BiogeniQ currently provides personalized health assessments of an individual’s nutritional needs, ancestry and tolerance to medications, and has a fourth test under development, PrediqQx, that will analyze people’s predisposition to diseases, including Alzheimer’s and Parkinson’s.

Its most popular service, NutriQx, analyzes how an individual’s metabolism reacts with 20 different nutrients such as folate, Vitamin C and butin. The $400 test comes with a report that is explained in a two-hour consultation with a nutritionist, followed by weekly emails of recipes and grocery lists which Mr. Crevier says helps “put recommendations into actions.”

“It is a simple ecosystem that’s not just a report you read once and then it’s done. It’s for you for the rest of your life, and we walk you through the steps,” Mr. Crevier said.

That ecosystem is one of the differences between BiogeniQ and other genetic profiling companies, such as Google-backed 23andMe — which mails customers an at-home saliva collection kit, then emails health and ancestry reports based on that spit sample in two to six weeks.

In October, the Mountain View, Calif.-based company — co-founded by CEO Anne Wojcicki in 2006 — expanded into Canada despite being blocked in the U.S. from offering its full US$99 service ($199 in Canada).

The service now only provides genealogical information to U.S. clients after the U.S. Food and Drug Administration ordered it to stop revealing to customers their odds of contracting diseases without clinical evidence. The FDA was concerned patients would take results as diagnoses and seek unnecessary medical interventions.

Mr. Crevier also sees a danger in 23andMe’s direct-to-consumer approach: “You’re forcing them to auto-diagnose themselves, and that is a very slippery slope.”

Biogeniq, by contrast, complies with Canadian regulations, Mr. Crevier said, because its services are a “tool to empower health care professionals”  at health clinics and pharmacies.
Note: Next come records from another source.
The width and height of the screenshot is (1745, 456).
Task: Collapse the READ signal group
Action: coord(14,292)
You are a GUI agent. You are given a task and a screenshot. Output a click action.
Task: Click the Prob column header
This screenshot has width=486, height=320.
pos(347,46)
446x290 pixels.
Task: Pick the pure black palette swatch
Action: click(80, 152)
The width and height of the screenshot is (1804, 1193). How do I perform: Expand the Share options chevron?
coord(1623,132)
Will Mitchell, professor of strategic management at the University of Toronto’s Rotman School of Management, says there’s uncertainty surrounding the medical value of genetic profile tests but he sees upside potential.

“We’re still in the learning stages of genetic profiles. We’re not at a stage yet when you can look at a genetic map and a physician knows exactly what it means,” Mr. Mitchell said.
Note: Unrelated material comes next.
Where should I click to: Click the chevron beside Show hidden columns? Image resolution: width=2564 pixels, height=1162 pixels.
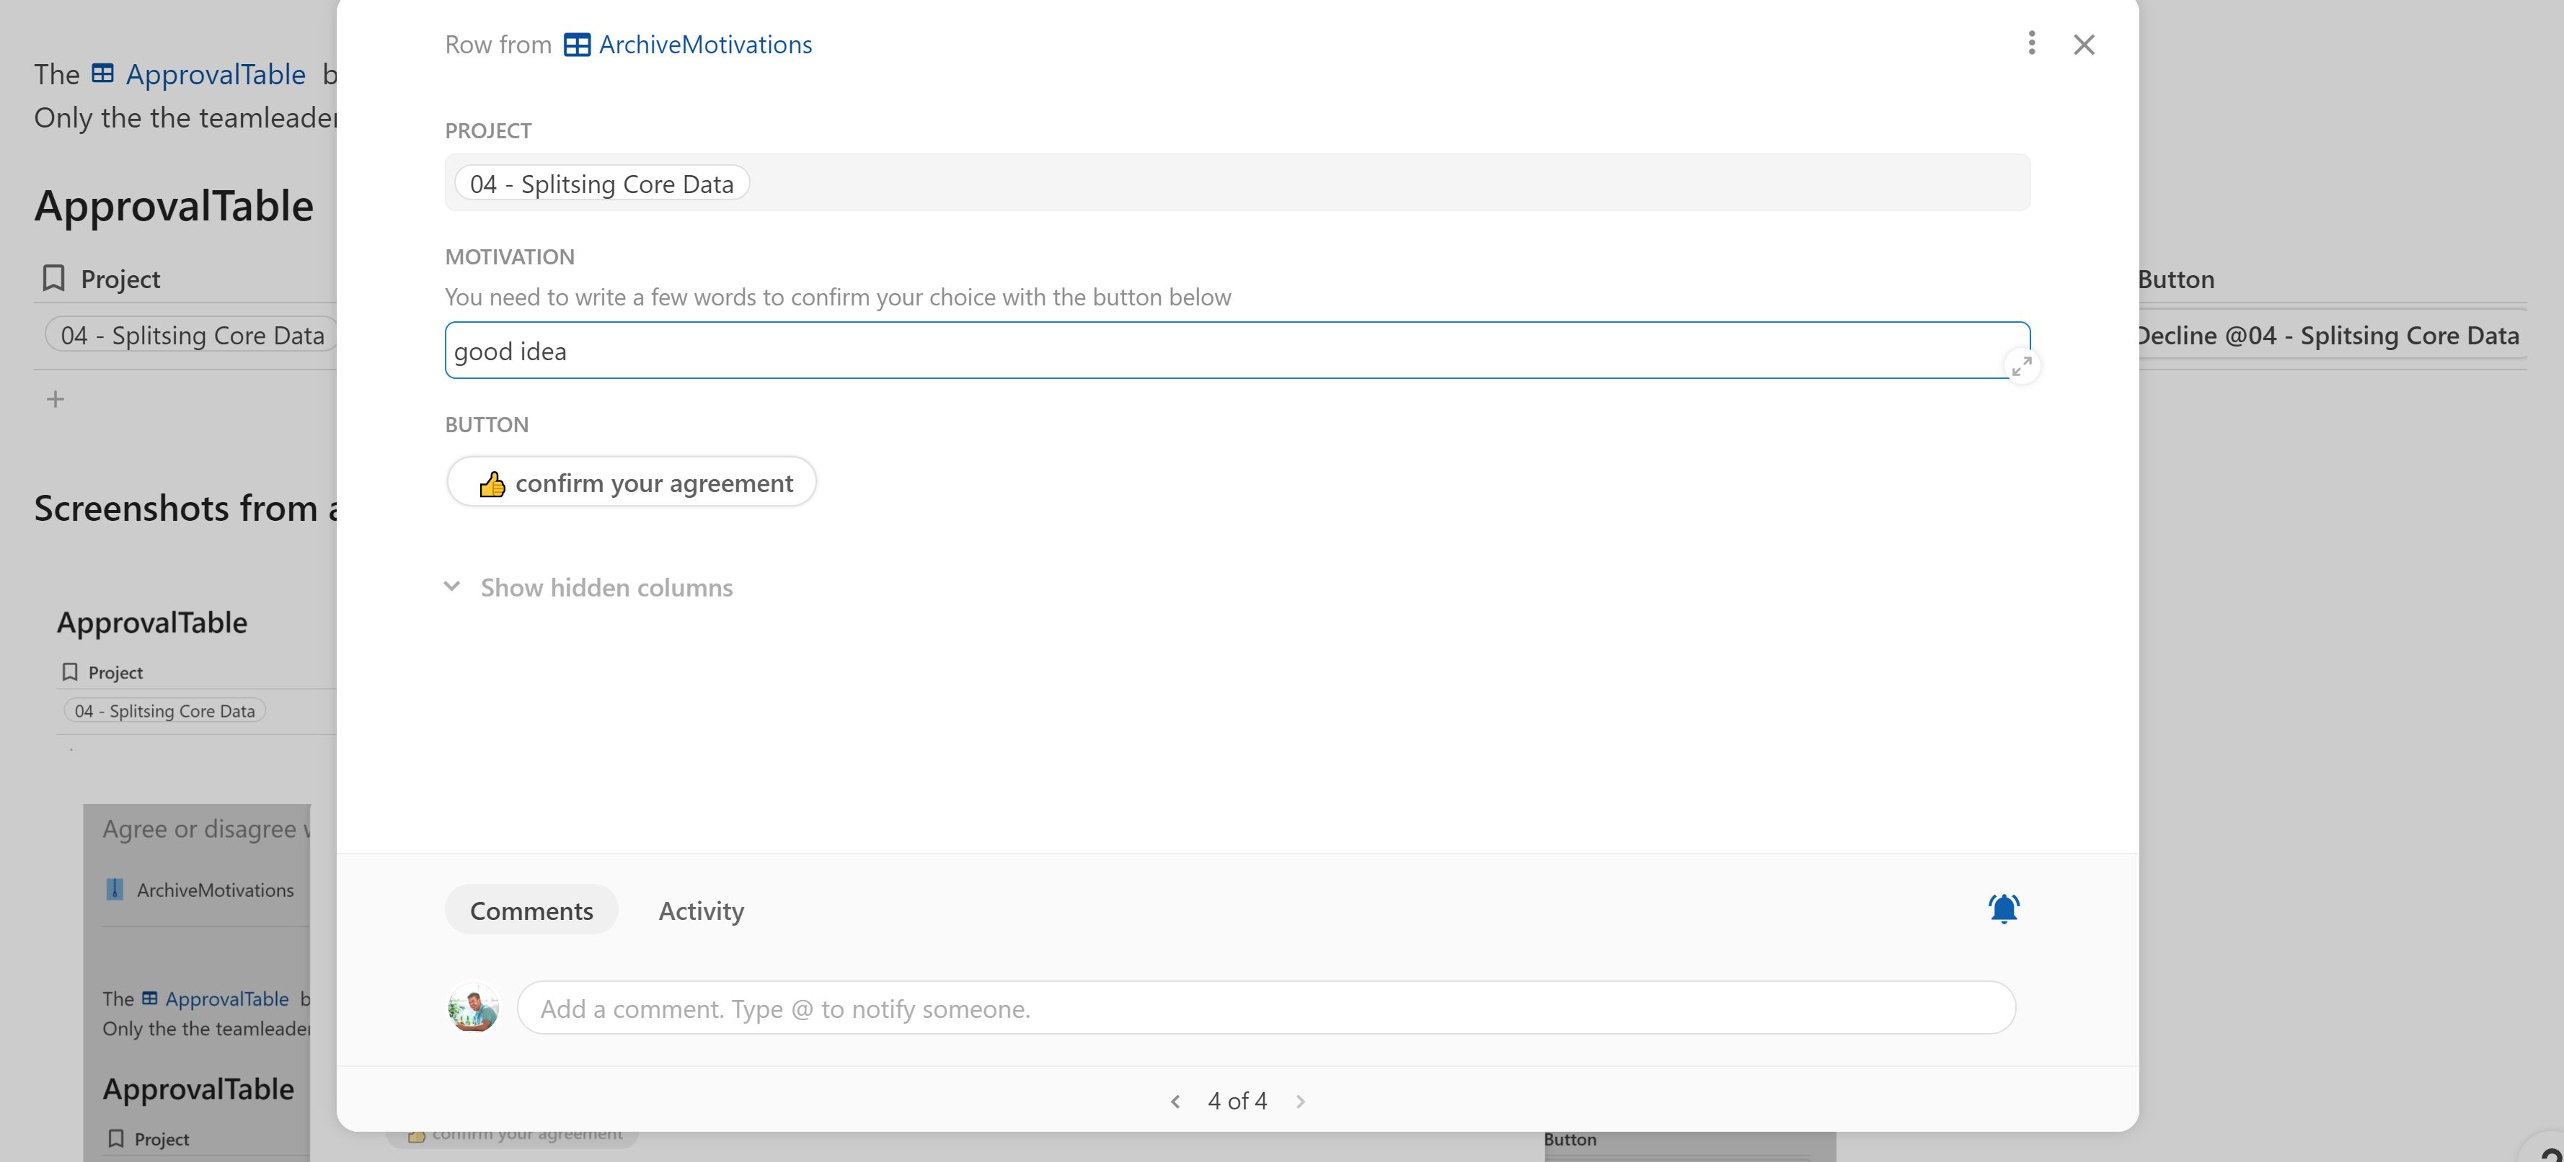pos(452,587)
“But there’s also a certain amount of curiosity factor with this kind of product. Most are intrigued by what’s going on inside of us. And the more health care professionals work with this testing and interpretation, the better in turn we’ll get treatment and pretreatment.”

BiogeniQ recently was named one of nine recipients of the Spin Master Innovation Fund award — a $50,000 financing and mentorship package co-financed by children’s toy company Spin Master, the Business Development Bank of Canada and Futurpreneur Canada.

While Biogeniq’s services are currently available at clinics and pharmacies in Quebec, Ontario, New Brunswick, Nova Scotia, Prince Edward Island and next month in Newfoundland, the startup is also eyeing global expansion.

“My dad liked to tell his patients to eat an apple or get a dog — things like that — to try to convince them to change their lifestyle instead of resorting to drugs,” Mr. Crevier said.

“He probably would have loved to use these tests in his own practice, and if something like this was in the market at the time, maybe we would have saved my dad.”